Le forze irachene hanno dato il via all’attacco ad Al Shura, a 40 chilometri a sud di Mosul, la zona considerata la principale linea difensiva dell’Isis nel fronte meridionale per la liberazione della citta’. Secondo quanto riferito dal responsabile politico di Al Shura, Jaled Yaru, l’artiglieria della polizia federale ha avviato intensi bombardamenti aerei, il che preclude all’inizio dell’offensiva di terra, previsto per le prossime ore.
Le milizie sciite irachene Hashd al Shaabi (Unita’ di mobilitazione popolare Pmu) si stanno preparando a lanciare un’offensiva a ovest di Mosul, roccaforte dello Stato islamico nel nord dell’Iraq. Lo ha annunciato oggi il portavoce delle milizie sciite, Ahmed al Asadi, all’emittente televisiva di Stato. “Poche ore o giorni ci separano dal lancio dell’operazione”, ha detto Al Asadi, aggiungendo che prima sara’ ripreso il controllo di Tal Afar, citta’ a maggioranza sciita nella provincia a maggioranza sunnita di Ninive. Finora nella parte occidentale di Mosul e’ stato aperto un corridoio per consentire il ritiro dei miliziani dello Stato islamico dalla citta’, mentre le forze irachene e curde stanno avanzando a nord, est e sud. Un ampio dispiegamento di milizie sciite a ovest potrebbe quindi impedire ai miliziani dello Stato islamico di fuggire per raggiungere la vicina Siria. C’e’ pero’ una forte opposizione al coinvolgimento delle milizie sciite nell’operazione, sia da parte delle autorita’ di Ninive che in seno alla coalizione internazionale a guida Usa contro lo Stato islamico. Il timore e’ che la loro partecipazione inneschi scontri settari con la popolazione sunnita o che i miliziani sciiti si rendano responsabili di atti di violenza ai danni dei civili sunniti.

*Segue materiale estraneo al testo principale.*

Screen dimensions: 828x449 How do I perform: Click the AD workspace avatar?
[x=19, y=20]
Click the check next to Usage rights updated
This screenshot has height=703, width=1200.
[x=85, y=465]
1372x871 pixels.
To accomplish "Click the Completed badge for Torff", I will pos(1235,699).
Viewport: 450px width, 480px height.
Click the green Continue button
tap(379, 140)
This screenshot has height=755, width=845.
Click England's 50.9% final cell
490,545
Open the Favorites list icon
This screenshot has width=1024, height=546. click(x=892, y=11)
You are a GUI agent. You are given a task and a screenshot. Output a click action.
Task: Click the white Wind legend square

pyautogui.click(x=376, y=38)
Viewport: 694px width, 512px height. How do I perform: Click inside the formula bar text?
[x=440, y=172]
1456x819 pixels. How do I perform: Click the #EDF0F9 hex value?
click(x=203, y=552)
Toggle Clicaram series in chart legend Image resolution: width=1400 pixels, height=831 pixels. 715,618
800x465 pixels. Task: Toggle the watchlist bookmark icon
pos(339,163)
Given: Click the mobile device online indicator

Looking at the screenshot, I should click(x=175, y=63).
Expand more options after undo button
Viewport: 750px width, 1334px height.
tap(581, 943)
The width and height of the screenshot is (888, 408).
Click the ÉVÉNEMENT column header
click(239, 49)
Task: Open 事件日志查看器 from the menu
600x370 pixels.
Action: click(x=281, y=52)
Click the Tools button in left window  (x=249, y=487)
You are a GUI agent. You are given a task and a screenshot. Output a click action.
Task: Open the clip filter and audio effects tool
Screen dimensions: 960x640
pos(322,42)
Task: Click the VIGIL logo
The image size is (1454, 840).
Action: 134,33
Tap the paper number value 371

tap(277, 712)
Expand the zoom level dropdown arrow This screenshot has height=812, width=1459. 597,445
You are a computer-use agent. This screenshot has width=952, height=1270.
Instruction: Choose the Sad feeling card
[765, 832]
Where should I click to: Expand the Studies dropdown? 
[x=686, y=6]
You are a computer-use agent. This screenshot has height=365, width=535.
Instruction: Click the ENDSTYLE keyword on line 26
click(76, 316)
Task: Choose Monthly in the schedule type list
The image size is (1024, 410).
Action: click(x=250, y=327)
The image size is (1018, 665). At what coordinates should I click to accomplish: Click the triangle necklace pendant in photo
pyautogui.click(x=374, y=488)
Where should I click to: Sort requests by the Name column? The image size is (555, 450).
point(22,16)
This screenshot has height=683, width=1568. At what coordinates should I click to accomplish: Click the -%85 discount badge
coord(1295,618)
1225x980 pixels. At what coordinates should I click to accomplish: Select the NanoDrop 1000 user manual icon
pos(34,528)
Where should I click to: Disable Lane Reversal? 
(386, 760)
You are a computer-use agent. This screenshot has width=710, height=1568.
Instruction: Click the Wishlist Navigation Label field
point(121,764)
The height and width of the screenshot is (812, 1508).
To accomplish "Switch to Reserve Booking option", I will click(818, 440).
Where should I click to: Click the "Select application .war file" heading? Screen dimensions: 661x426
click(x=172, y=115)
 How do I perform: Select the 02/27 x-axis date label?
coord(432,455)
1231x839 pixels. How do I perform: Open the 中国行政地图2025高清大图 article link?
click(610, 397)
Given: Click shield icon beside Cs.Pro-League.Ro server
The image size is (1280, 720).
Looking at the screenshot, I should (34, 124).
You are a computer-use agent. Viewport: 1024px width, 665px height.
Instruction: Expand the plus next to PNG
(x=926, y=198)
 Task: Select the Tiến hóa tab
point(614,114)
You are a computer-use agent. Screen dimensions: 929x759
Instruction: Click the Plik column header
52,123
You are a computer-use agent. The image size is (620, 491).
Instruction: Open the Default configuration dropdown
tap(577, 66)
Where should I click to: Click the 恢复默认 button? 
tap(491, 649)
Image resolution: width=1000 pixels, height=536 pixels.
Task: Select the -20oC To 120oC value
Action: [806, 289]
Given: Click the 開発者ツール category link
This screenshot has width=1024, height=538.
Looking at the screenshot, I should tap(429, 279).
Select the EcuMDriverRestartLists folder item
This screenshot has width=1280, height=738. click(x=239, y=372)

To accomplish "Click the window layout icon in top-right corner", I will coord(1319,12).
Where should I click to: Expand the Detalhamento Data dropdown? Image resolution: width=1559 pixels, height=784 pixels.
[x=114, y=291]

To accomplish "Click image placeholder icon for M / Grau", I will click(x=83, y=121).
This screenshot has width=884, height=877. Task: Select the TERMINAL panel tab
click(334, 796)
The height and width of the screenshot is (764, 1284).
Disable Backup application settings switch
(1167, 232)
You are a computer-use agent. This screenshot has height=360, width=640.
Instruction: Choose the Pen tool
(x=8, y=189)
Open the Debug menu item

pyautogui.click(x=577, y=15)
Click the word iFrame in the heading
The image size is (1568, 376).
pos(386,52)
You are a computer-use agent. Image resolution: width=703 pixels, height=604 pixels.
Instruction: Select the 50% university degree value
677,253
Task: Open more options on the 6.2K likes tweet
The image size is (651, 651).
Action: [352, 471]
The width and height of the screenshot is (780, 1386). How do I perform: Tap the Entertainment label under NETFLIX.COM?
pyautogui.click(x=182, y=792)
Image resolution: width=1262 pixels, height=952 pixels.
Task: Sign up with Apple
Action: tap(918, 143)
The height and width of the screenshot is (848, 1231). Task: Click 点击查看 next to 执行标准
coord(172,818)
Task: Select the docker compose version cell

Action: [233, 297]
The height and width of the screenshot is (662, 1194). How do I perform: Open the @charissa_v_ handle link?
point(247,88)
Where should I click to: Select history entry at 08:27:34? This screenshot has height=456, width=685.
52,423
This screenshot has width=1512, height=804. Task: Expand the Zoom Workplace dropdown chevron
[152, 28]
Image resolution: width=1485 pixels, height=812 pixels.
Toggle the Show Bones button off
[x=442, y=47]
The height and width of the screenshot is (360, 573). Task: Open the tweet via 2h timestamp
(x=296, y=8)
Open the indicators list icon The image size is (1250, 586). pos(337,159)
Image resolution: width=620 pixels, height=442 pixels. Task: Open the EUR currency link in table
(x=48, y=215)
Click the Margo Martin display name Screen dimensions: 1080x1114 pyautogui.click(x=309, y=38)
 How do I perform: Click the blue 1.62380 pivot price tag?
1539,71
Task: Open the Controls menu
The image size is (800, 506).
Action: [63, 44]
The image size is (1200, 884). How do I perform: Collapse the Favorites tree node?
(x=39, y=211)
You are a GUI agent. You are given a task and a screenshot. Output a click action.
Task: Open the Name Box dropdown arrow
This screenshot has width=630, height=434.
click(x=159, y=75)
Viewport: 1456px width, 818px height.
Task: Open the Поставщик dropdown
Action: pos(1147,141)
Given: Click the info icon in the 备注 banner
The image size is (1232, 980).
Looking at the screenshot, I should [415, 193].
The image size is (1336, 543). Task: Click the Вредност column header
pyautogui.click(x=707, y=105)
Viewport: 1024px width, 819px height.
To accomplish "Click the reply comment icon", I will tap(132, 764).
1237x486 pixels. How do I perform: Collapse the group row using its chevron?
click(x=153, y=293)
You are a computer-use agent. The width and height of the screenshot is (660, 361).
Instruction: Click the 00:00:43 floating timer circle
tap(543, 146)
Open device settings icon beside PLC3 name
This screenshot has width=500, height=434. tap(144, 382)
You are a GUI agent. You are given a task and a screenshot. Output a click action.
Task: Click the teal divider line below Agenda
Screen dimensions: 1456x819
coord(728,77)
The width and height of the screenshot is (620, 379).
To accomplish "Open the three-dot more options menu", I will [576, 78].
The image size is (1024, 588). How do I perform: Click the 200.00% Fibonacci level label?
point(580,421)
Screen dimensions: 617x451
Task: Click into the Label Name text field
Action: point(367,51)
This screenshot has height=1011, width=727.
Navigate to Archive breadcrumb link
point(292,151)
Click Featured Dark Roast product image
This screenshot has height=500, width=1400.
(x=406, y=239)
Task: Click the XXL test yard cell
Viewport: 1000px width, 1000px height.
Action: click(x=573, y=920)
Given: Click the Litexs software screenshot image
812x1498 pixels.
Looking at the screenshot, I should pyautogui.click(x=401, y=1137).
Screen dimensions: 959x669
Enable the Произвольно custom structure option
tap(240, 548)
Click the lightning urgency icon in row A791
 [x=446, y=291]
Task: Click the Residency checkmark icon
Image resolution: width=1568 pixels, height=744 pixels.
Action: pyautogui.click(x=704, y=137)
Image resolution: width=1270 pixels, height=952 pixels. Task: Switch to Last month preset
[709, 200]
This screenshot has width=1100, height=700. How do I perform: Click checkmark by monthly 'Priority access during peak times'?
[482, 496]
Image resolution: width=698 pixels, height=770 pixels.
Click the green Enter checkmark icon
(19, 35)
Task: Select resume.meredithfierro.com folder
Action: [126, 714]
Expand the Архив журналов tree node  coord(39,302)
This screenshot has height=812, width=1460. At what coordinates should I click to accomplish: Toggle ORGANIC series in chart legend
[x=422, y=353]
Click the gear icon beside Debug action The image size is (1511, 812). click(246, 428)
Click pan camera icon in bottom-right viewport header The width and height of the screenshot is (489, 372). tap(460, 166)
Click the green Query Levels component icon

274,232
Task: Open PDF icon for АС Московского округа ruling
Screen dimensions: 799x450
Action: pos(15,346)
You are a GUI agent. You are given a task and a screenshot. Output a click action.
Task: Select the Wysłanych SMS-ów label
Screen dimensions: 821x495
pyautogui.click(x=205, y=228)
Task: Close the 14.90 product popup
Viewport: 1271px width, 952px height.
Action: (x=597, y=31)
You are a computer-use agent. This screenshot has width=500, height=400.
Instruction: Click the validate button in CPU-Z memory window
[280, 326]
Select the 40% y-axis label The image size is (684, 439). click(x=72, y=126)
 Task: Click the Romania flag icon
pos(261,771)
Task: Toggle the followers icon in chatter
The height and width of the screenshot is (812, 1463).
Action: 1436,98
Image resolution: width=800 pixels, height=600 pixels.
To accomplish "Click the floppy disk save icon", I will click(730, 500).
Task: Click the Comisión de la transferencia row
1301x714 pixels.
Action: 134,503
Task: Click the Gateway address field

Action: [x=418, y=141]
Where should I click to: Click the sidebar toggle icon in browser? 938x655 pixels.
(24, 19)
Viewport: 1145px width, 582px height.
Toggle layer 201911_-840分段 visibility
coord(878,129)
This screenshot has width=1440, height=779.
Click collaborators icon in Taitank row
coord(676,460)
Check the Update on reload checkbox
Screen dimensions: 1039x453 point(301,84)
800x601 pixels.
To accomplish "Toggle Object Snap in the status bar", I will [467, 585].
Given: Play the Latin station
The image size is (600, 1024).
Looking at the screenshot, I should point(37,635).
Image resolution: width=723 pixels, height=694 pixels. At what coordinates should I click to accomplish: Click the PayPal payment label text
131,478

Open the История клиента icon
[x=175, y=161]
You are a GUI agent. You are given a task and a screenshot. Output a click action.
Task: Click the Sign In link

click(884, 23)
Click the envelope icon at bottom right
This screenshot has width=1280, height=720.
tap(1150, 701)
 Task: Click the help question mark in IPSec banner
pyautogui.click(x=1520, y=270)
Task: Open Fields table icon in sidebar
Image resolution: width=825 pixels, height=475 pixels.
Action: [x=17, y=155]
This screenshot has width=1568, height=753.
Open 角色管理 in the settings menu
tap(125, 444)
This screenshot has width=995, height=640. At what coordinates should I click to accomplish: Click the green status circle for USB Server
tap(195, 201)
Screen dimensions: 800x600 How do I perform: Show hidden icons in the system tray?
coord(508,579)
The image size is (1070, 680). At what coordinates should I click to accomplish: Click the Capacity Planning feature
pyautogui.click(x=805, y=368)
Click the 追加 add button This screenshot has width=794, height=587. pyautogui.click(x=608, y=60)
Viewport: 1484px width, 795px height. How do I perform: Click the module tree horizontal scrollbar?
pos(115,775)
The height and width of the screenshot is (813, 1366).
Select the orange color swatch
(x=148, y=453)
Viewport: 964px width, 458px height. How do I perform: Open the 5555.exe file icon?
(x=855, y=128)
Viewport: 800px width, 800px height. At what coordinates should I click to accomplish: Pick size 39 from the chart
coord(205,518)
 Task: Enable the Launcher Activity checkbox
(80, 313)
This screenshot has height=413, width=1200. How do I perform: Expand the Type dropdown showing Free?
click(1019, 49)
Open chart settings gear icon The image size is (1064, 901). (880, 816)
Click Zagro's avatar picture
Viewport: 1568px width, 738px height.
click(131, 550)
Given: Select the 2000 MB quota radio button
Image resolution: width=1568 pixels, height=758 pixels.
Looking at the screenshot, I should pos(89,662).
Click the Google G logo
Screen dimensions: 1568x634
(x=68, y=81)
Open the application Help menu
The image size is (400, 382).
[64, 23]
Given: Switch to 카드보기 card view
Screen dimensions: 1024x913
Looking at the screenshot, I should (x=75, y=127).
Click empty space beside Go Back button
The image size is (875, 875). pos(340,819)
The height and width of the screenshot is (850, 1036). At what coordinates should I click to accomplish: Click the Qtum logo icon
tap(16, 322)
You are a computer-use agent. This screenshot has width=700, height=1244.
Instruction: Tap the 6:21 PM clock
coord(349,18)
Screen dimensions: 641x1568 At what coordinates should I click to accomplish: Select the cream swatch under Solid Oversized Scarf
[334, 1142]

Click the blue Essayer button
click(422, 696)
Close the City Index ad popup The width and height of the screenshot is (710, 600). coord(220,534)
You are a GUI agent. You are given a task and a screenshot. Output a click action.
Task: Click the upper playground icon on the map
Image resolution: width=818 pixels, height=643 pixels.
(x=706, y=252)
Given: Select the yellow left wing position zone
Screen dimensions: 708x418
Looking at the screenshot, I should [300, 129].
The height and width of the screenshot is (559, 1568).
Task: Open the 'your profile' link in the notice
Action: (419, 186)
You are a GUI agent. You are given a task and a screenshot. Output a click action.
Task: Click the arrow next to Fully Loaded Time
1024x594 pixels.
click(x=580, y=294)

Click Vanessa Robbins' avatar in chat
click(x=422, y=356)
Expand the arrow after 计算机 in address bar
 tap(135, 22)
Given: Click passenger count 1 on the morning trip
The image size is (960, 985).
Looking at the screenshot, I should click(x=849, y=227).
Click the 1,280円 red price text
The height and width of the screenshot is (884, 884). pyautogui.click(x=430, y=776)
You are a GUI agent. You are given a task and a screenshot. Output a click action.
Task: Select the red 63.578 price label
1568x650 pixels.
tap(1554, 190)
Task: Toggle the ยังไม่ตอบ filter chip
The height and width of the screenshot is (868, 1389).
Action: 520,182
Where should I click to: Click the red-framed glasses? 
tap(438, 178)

Diversi miliziani delle Pmu sciite, in ogni caso, stanno gia’ partecipando alle azioni militari nell’area di Mosul. Secondo quanto riferiscono fonti del comando dell’operazione di Ninive, le milizie sciite dopo aver conquistato nei giorni scorsi alcuni villaggi a sud di Mosul avrebbero ucciso 5 abitanti della zona. Un attivista locale ha poi diffuso sui social network un video nel quale appaiono alcuni miliziani sciiti picchiare un ragazzo sunnita di 14 anni in un villaggio a sud di Mosul. Nel video si sentono i miliziani sciiti irridere il ragazzo che e’ accusato di far parte dello Stato islamico. Nei giorni scorsi Amnesty international ha accusato le milizie sciite di aver compiuto abusi in Iraq e violazioni dei diritti umani nel quadro della lotta allo Stato islamico.